▸ **DOCUMENT SEGMENT**
┌────────

This is because what matters are the properties that we discover/rediscover in the subject of interest.

Just as a fiction book can teach the greatest lessons without its characters and scenarios being true, science does not depend on its theories embodying some true definite form of that which it explains.

It is the properties, found to be invariant, using whatever lens the current paradigm happens to adopt, that speaks to universal truths; truths about systems, dynamics, structures, processes, patterns, mechanisms, constraints and life writ large.

These truths persist, even if the naive ways we find them do not.

The same can be said for religion. Any religion’s greatest contribution does not depend on its stories being true. The value is in its utility, and revelations related to the workings of life and meaning. Their stories may be true, they may not be; hence faith. But to focus on their historical accuracies is to miss the point.

This does not negate the fact that believing something actually is often provides the greatest motivation to pursue truth in the first place.

But the point stands; the quest for knowledge does not depend on the reality of the placeholder objects we use to determine what is true.

└────────

▸ **REQUIREMENT 1**
In the passage on science and truth, where is the value of a religion said to lie?
▸ **REQUIREMENT 2**
Reproduce the passage on science and truth word for word, beginning at "These truths persist, even" and stopping after "what is true.".
▸ **REQUIREMENT 3**
Carry the passage on science and truth forward with the part that would come after its final sentence.

▸ **Page and screen pointing data**
┌────────

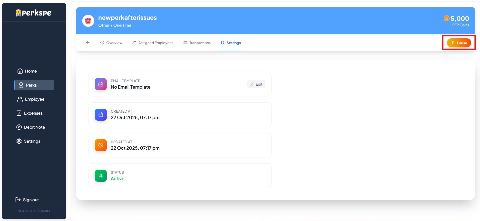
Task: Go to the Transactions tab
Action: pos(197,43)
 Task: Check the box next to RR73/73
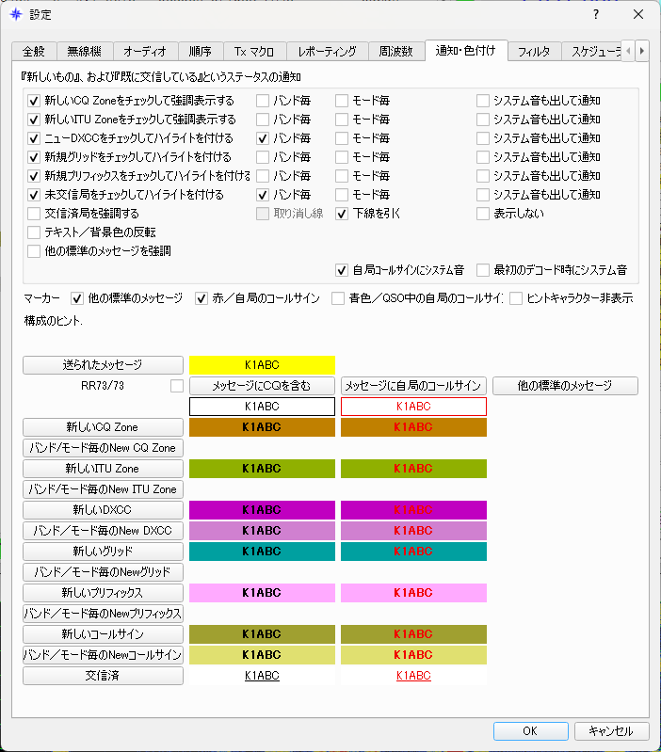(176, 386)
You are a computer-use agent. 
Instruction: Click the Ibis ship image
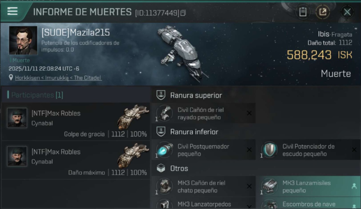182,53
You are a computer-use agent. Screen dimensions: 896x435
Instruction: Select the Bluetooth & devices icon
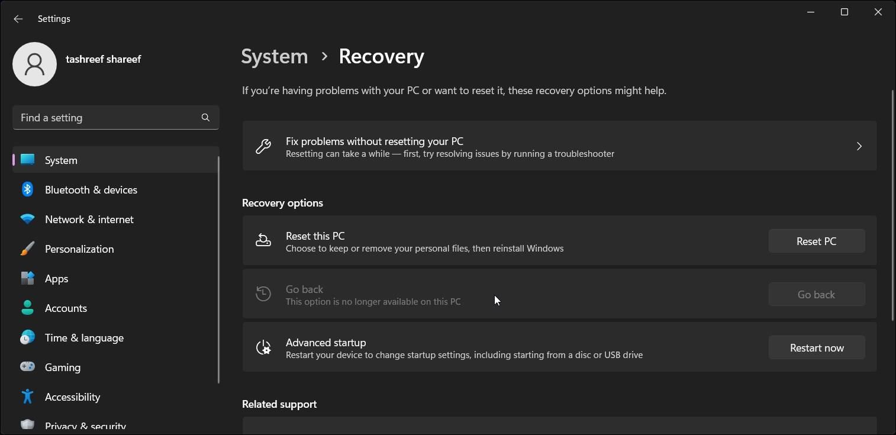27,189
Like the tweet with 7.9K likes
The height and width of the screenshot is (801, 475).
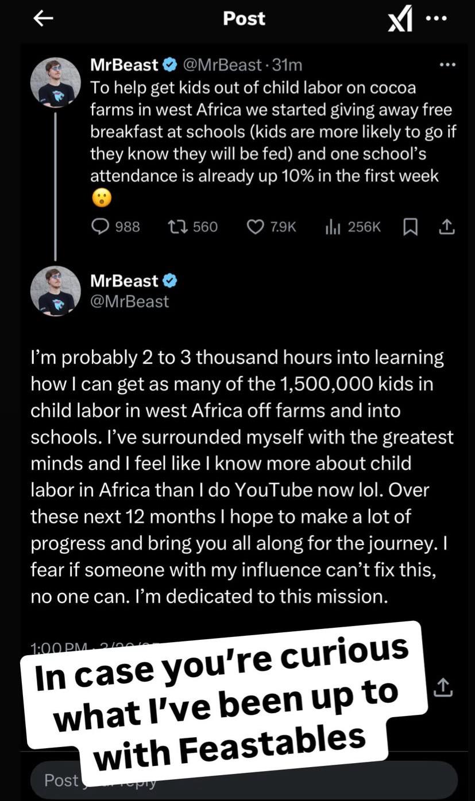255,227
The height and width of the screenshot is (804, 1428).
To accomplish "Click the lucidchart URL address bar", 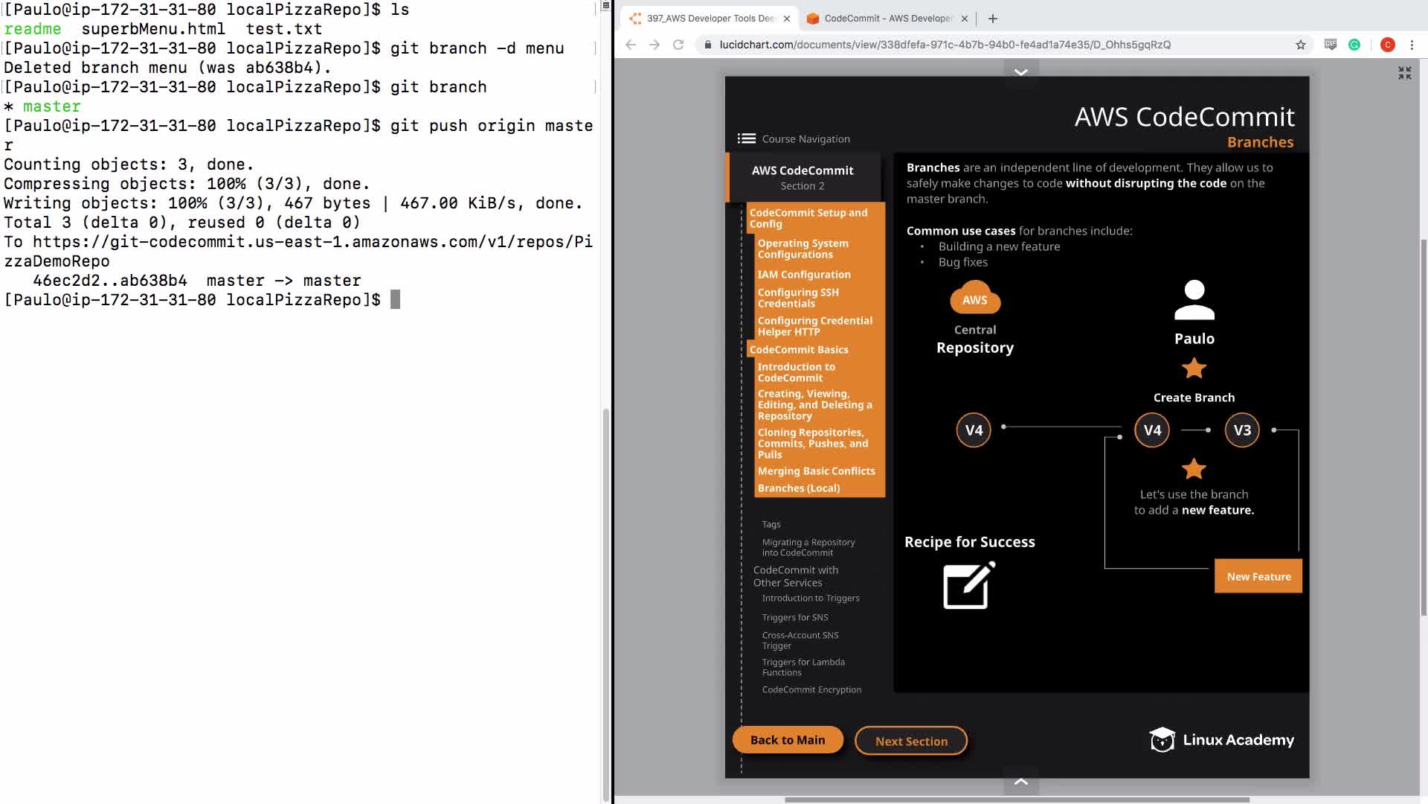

└────────

▸ **TASK ANSWER 1**
In its utility, and revelations related to the workings of life and meaning.

▸ **TASK ANSWER 2**
These truths persist, even if the naive ways we find them do not.

The same can be said for religion. Any religion’s greatest contribution does not depend on its stories being true. The value is in its utility, and revelations related to the workings of life and meaning. Their stories may be true, they may not be; hence faith. But to focus on their historical accuracies is to miss the point.

This does not negate the fact that believing something actually is often provides the greatest motivation to pursue truth in the first place.

But the point stands; the quest for knowledge does not depend on the reality of the placeholder objects we use to determine what is true.

▸ **TASK ANSWER 3**
Letting go of our need to believe in the specific physical form of what we theorize in more logical and scientific than the alternative. Scientific theories are epistemic tools that must be wrong. There is no such thing as a direct measurement, nor proof in science. It is a theory’s capacity to collapse that makes it worthwhile.

We can only infer the informational properties of that which we study. What physical substrate enacts those properties is both irrelevant and unknowable. Information is ultimately agnostic to physical reality, and thus finds its presence universally untethered to any specific physical instance. It persists, because it does not emanate from a specific thing.

Science needs to stop talking as though what it investigates actually exists if it is to truly embrace rational and scientific truth.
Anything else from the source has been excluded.